Requirements for conceptual design of earthquake resistance
1. choose the right place. There are many reasons for building earthquake damage, and site condition is one of them. The damage caused by site factors is often very serious, and in some cases it is very difficult to make up for them only by means of Engineering measures. Therefore, choice of engineering site, detailed investigation, find out the terrain, geological conditions, selection of seismic favorable location, as far as possible to avoid the unfavorable influence on the seismic section, under no circumstances shall the construction may cause casualties or large economic loss of buildings in the earthquake danger area. Favourable locations for building seismic resistance generally refer to the hard site soil or the homogeneous, medium and hard site soil located in the open flat area. Buildings built on such sites generally do not cause earthquake damage due to foundation failure, thereby substantially reducing the impact of earthquakes on buildings.
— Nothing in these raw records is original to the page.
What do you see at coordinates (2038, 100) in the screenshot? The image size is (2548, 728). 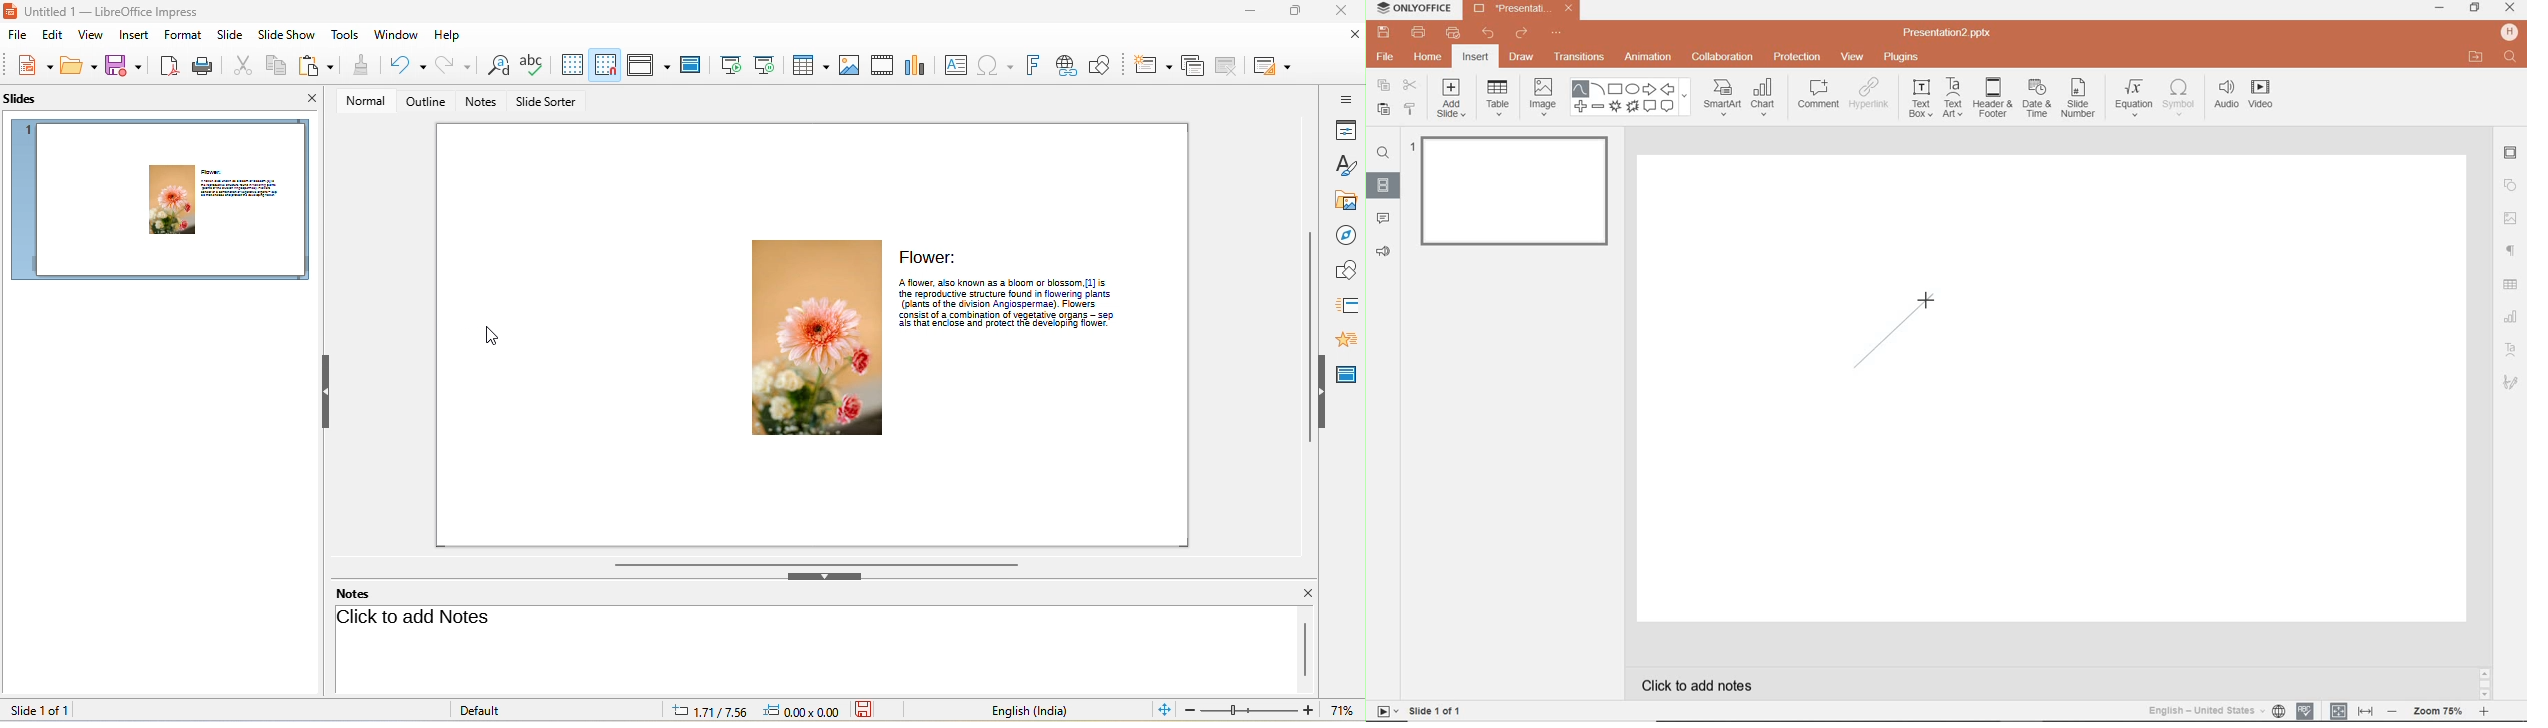 I see `DATE & TIME` at bounding box center [2038, 100].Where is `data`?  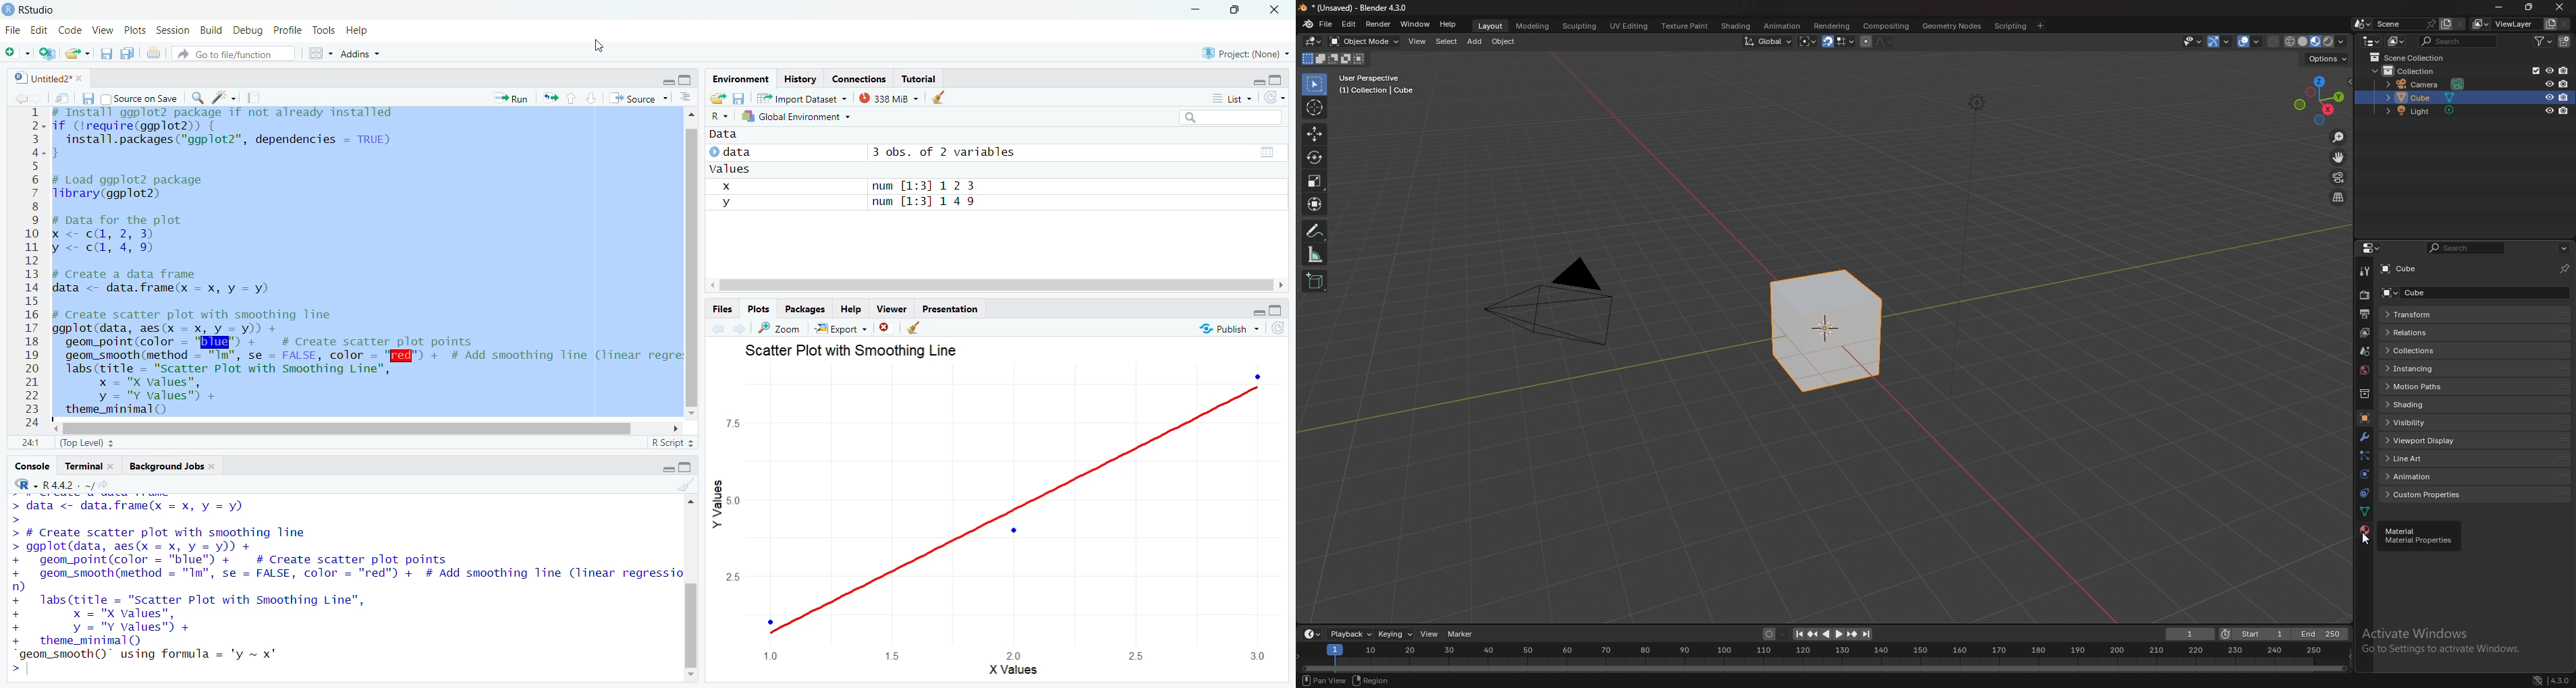
data is located at coordinates (734, 137).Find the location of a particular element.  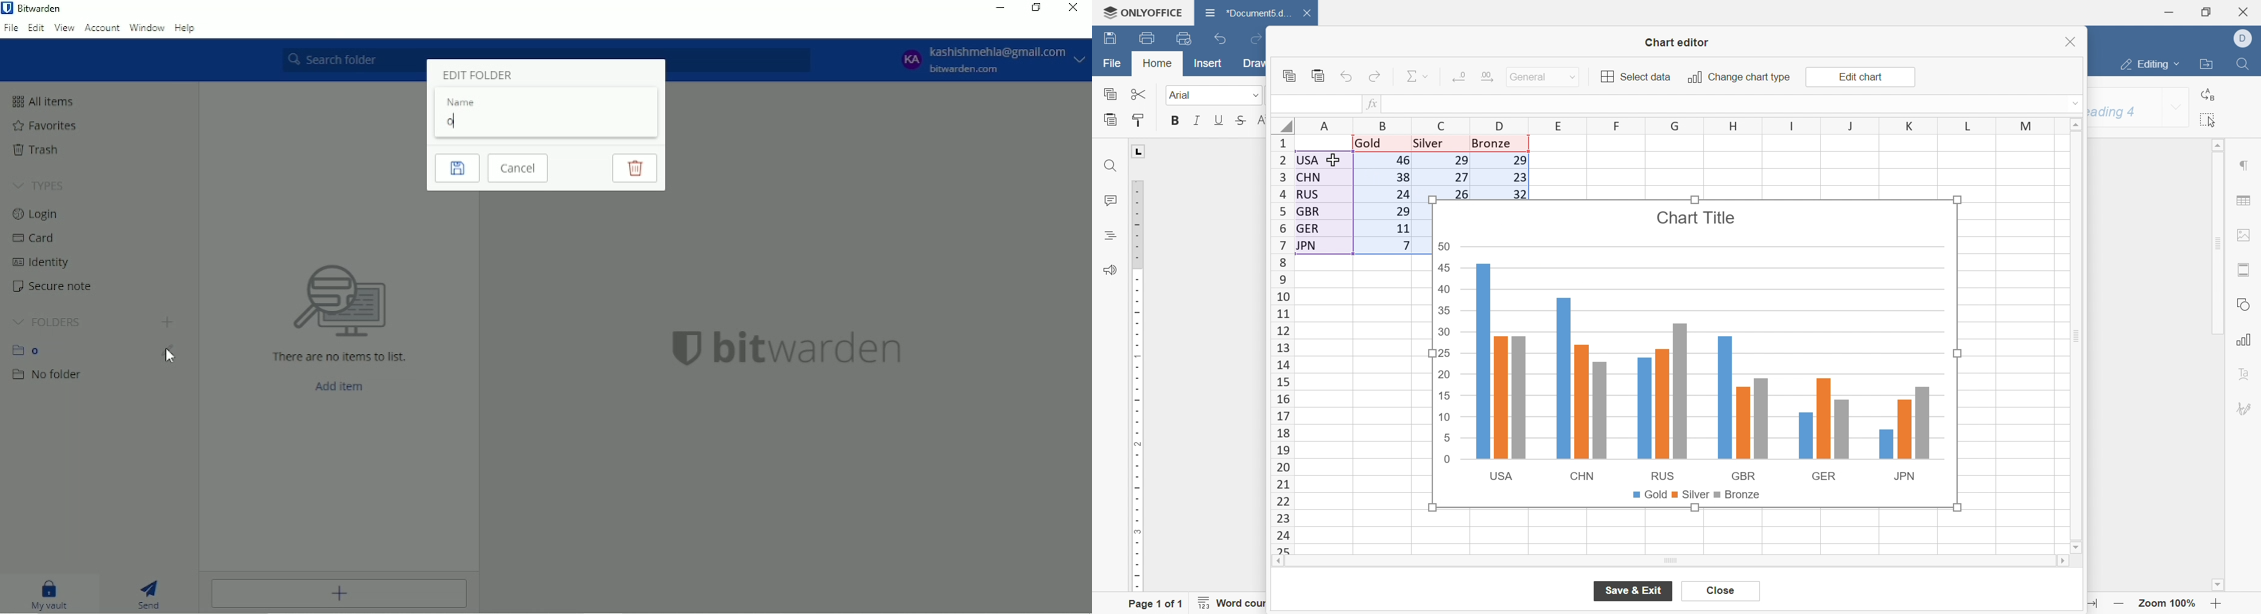

Send is located at coordinates (155, 594).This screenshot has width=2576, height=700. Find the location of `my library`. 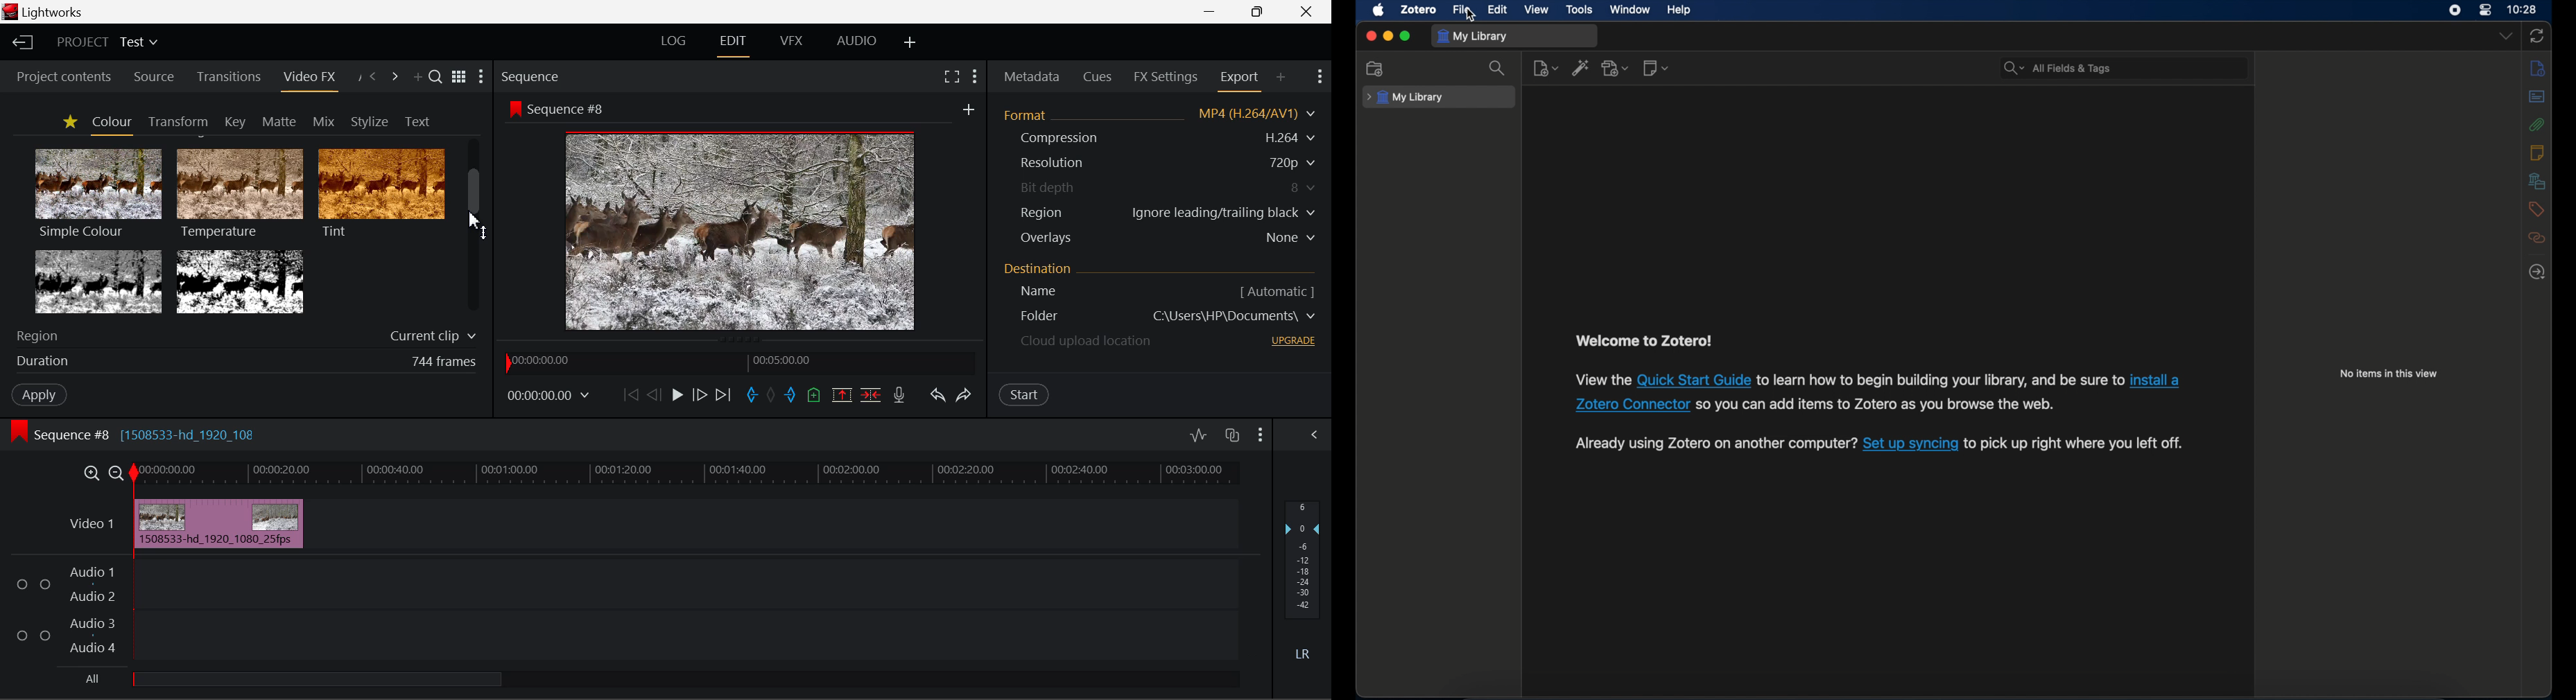

my library is located at coordinates (1405, 98).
2. adopt reasonable building elevation. The dynamic performance of a building depends largely on the layout and structure of the building. The layout of the building is simple and reasonable, and the arrangement of the structure conforms to the principle of seismic resistance, which can fundamentally guarantee the good seismic performance of the building. Experience has shown that simple, regular and symmetrical buildings have good seismic resistance and are not easily destroyed during an earthquake. Moreover, simple, regular and symmetrical structures are easy to calculate the seismic responses accurately, which can ensure that the seismic action has a clear and direct way of transmission, and it is easy to take seismic measures and detail processing.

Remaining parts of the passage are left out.